Cette position religieuse extrémiste s’expose aussi tous les jours sous la forme de menaces à l’égard du gouvernement Olmert de la part du parti Shas, pour lequel toute expression du gouvernement sur l’éventualité d’une division de Jérusalem serait suivie immédiatement d’un départ de la coalition gouvernementale du parti ultra-orthodoxe. Cette menace se fonde sur une hypothèse dangereuse : pas une seule pierre de Jérusalem de doit être divisée entre les deux peuples, car la ville n’est sacrée que pour les juifs.
Il est honteux qu’un rabbin en chef d’Israël, qui touche un salaire de l’Etat, prenne la responsabilité de transformer un conflit politique en un conflit religieux. Au lieu de s’en tenir au principe de l’autodétermination pour les deux nations, Metzger adopte une position qui, dans le principe, est identique à celle du Hamas, qui revendique tout le territoire de la Palestine mandataire pour les musulmans. Ainsi, le rabbin contribue à transformer un conflit politique entre 6 millions de Juifs et 5 millions de Palestiniens en un conflit avec un milliard de musulmans.

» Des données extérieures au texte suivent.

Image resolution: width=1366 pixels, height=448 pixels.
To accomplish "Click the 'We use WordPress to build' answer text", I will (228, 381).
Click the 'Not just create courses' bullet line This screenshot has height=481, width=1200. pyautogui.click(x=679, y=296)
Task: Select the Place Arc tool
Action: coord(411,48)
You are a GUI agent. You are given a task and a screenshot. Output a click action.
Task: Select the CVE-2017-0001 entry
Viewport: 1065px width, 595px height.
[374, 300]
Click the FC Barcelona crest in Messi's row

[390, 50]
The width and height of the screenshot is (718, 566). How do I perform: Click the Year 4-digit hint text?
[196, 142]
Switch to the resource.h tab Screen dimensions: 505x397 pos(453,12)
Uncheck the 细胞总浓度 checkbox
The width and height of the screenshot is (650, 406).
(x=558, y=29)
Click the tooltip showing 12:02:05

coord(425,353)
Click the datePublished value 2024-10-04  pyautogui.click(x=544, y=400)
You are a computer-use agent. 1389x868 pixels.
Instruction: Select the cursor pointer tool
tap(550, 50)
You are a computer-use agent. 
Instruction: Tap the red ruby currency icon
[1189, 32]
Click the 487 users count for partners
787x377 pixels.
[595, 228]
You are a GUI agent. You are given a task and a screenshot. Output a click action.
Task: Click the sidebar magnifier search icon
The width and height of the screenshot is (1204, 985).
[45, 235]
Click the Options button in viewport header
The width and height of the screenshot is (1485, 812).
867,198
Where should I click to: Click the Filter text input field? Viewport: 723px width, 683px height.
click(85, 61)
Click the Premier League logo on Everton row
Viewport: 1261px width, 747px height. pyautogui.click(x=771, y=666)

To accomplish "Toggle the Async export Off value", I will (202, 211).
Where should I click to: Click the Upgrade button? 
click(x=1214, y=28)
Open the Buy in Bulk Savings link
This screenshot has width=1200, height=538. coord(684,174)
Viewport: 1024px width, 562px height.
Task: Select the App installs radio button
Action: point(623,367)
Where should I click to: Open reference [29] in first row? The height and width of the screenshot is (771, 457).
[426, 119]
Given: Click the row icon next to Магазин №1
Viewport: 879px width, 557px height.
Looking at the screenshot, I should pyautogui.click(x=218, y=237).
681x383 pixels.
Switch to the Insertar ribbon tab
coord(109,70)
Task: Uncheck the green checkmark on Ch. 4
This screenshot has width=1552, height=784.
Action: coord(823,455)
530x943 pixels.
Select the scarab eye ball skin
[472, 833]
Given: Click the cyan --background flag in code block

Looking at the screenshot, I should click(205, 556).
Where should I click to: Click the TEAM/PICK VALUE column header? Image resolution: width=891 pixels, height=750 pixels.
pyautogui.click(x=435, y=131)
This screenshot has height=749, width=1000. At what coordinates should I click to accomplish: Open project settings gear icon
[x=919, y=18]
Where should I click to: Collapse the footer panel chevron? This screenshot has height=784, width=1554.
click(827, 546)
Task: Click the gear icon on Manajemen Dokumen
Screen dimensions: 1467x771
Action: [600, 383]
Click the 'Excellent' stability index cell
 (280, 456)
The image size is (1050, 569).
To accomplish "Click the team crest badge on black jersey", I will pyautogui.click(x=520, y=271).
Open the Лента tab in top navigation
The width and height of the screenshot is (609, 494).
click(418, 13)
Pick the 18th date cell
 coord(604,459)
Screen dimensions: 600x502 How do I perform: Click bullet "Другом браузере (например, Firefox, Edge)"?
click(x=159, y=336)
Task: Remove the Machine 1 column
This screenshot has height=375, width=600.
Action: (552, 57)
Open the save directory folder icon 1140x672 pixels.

L’ancien ministre Natan Sharansky avait, lui aussi, tenté de faire obstacle à un partage de Jérusalem, mais par d’autres moyens : il avait suggéré que la responsabilité de cette décision politique soit transférée au peuple juif. Il ne proposait pas seulement aux juifs de la diaspora de participer au débat public, mais de leur donner un véritable droit de vote sur le sort de Jérusalem. L’hypothèse sous-jacente était que les juifs de la diaspora, affolés à l’idée d’un éventuel partage de Jérusalem, voteraient contre, sans pour cela risquer leur vie en y habitant.
Chacun sait qu’au bout du compte, il n’y aura pas d’autre choix que de diviser Jérusalem en deux capitales, l’une israélienne et l’autre palestinienne. Mais faire de cette tension déjà considérable sur les plans religieux et national un Armageddon qui enflammerait tout le monde religieux est un acte irresponsable.
David Ben-Gourion, qui avait prévu de dilemme depuis longtemps, avait déclaré lors de son dernier discours public, en 1973, qu’il était prêt à céder Jérusalem-Est en échange de 100 années de paix, ces 100 années étant nécessaires pour faire du peuple juif une nation. Ben-Gourion avait compris ce que Metzger, le rabbin Ovadia Yossef [chef spirituel du parti Shas, ndt] et les religieux extrémistes et jusqu’au-boutistes refusent de comprendre : à Jérusalem, seul marchera un compromis politique déconnecté des conflits religieux. Les rabbins extrémistes et les leaders ultranationalistes d’Israël qui refusent d’admettre cette réalité nous mènent au bord du précipice. Ils feraient bien de faire preuve d’un peu de responsabilité, et au moins, de garder pour eux leur opinion, au lieu de rallumer sans cesse ce cocktail Molotov qui a pour nom Jérusalem.